§ **EXERCISE BRIEF**
Reproduce the rows below in full, changing each "Instruction" to "Command" and leaving everything else untouched.

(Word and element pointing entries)
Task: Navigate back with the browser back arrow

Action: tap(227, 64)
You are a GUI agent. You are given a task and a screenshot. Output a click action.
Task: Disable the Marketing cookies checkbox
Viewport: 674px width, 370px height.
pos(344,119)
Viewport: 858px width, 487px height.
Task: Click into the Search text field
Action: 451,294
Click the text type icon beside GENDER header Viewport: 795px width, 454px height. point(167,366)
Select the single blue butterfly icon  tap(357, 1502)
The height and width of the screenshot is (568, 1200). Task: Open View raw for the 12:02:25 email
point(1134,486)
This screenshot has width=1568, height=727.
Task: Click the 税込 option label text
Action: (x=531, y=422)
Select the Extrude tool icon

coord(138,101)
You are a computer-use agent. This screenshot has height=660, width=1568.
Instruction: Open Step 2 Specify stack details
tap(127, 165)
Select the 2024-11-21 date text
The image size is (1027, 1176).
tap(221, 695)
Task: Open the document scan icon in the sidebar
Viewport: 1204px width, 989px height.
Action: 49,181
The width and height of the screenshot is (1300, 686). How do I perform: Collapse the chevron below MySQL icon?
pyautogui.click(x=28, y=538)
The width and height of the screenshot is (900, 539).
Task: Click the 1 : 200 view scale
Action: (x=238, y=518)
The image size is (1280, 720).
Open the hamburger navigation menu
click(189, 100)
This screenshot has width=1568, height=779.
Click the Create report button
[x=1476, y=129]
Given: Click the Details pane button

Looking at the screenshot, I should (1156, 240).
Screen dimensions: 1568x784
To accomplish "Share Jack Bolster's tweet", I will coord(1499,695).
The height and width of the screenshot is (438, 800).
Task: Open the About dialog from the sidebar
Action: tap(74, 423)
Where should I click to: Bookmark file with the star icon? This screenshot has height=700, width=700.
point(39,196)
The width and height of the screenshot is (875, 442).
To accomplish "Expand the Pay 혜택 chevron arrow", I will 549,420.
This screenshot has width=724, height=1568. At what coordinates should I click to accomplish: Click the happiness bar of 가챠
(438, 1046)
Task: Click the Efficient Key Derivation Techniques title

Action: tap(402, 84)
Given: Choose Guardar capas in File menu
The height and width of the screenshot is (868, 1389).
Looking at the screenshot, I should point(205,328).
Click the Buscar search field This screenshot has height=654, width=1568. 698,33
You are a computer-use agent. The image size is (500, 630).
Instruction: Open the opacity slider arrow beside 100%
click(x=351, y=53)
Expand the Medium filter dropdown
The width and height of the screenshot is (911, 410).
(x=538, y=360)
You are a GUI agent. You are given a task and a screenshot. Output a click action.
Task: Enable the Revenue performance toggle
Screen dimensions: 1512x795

§ **EXPECTED ANSWER**
Task: Navigate back with the browser back arrow

Action: tap(227, 64)
You are a GUI agent. You are given a task and a screenshot. Output a click action.
Task: Disable the Marketing cookies checkbox
Viewport: 674px width, 370px height.
pos(344,119)
Viewport: 858px width, 487px height.
Task: Click into the Search text field
Action: 451,294
Click the text type icon beside GENDER header Viewport: 795px width, 454px height. point(167,366)
Select the single blue butterfly icon  tap(357, 1502)
The height and width of the screenshot is (568, 1200). Task: Open View raw for the 12:02:25 email
point(1134,486)
This screenshot has width=1568, height=727.
Task: Click the 税込 option label text
Action: (x=531, y=422)
Select the Extrude tool icon

coord(138,101)
You are a computer-use agent. This screenshot has height=660, width=1568.
Command: Open Step 2 Specify stack details
tap(127, 165)
Select the 2024-11-21 date text
The image size is (1027, 1176).
tap(221, 695)
Task: Open the document scan icon in the sidebar
Viewport: 1204px width, 989px height.
Action: 49,181
The width and height of the screenshot is (1300, 686). How do I perform: Collapse the chevron below MySQL icon?
pyautogui.click(x=28, y=538)
The width and height of the screenshot is (900, 539).
Task: Click the 1 : 200 view scale
Action: (x=238, y=518)
The image size is (1280, 720).
Open the hamburger navigation menu
click(189, 100)
This screenshot has width=1568, height=779.
Click the Create report button
[x=1476, y=129]
Given: Click the Details pane button

Looking at the screenshot, I should (1156, 240).
Screen dimensions: 1568x784
To accomplish "Share Jack Bolster's tweet", I will coord(1499,695).
The height and width of the screenshot is (438, 800).
Task: Open the About dialog from the sidebar
Action: tap(74, 423)
Where should I click to: Bookmark file with the star icon? This screenshot has height=700, width=700.
point(39,196)
The width and height of the screenshot is (875, 442).
To accomplish "Expand the Pay 혜택 chevron arrow", I will 549,420.
This screenshot has width=724, height=1568. At what coordinates should I click to accomplish: Click the happiness bar of 가챠
(438, 1046)
Task: Click the Efficient Key Derivation Techniques title

Action: tap(402, 84)
Given: Choose Guardar capas in File menu
The height and width of the screenshot is (868, 1389).
Looking at the screenshot, I should point(205,328).
Click the Buscar search field This screenshot has height=654, width=1568. 698,33
You are a computer-use agent. The image size is (500, 630).
Command: Open the opacity slider arrow beside 100%
click(x=351, y=53)
Expand the Medium filter dropdown
The width and height of the screenshot is (911, 410).
(x=538, y=360)
You are a GUI agent. You are given a task and a screenshot. Output a click action.
Task: Enable the Revenue performance toggle
Screen dimensions: 1512x795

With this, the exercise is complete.